TASK GOAL: Each record below is to be retyped exactly, with its pictures omitted.

GIVEN RECORDS:
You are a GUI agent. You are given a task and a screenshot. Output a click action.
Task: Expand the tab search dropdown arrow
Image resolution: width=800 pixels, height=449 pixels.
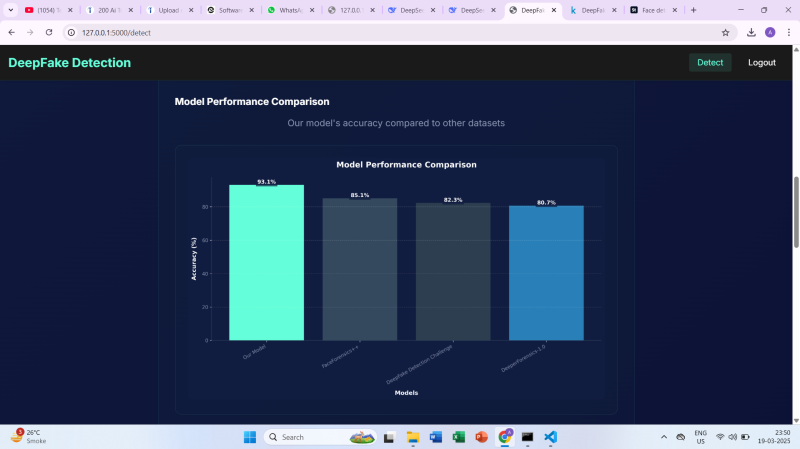[x=11, y=10]
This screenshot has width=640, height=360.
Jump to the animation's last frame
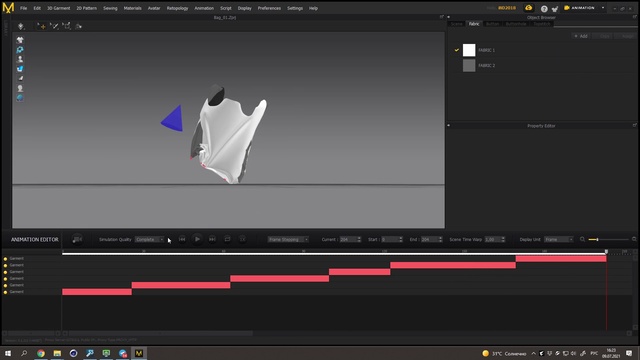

TASK OUTPUT:
You are a GUI agent. You are given a task and a screenshot. Output a click action.
Task: Expand the tab search dropdown arrow
Image resolution: width=800 pixels, height=449 pixels.
[x=11, y=10]
This screenshot has width=640, height=360.
Jump to the animation's last frame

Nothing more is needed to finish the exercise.